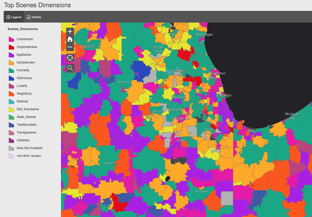
Task: Select the Kankakee map label
Action: [x=202, y=191]
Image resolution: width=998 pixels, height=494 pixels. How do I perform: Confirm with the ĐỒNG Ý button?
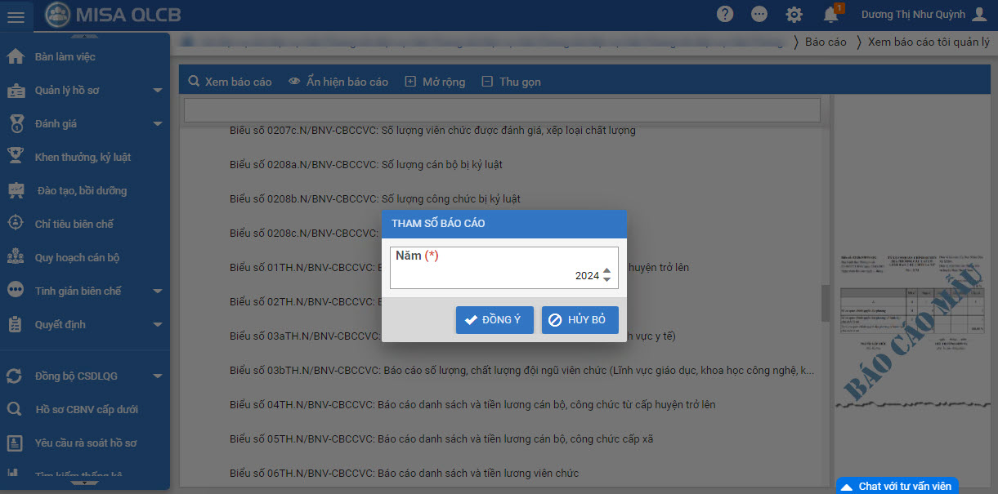(494, 320)
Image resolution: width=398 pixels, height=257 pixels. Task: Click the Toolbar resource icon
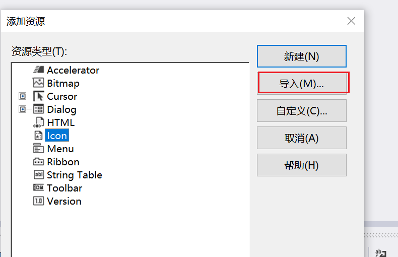click(38, 187)
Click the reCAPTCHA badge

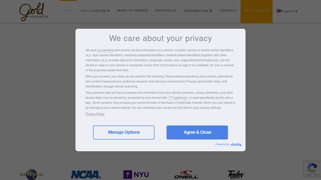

▶ **Assignment**
Leave every picture out, and reproduce exactly the lines from the line bearing "Image resolution: width=398" through the closing line of the material above.

▶ **Result**
Image resolution: width=398 pixels, height=257 pixels. Task: Click the Toolbar resource icon
click(38, 187)
Click the reCAPTCHA badge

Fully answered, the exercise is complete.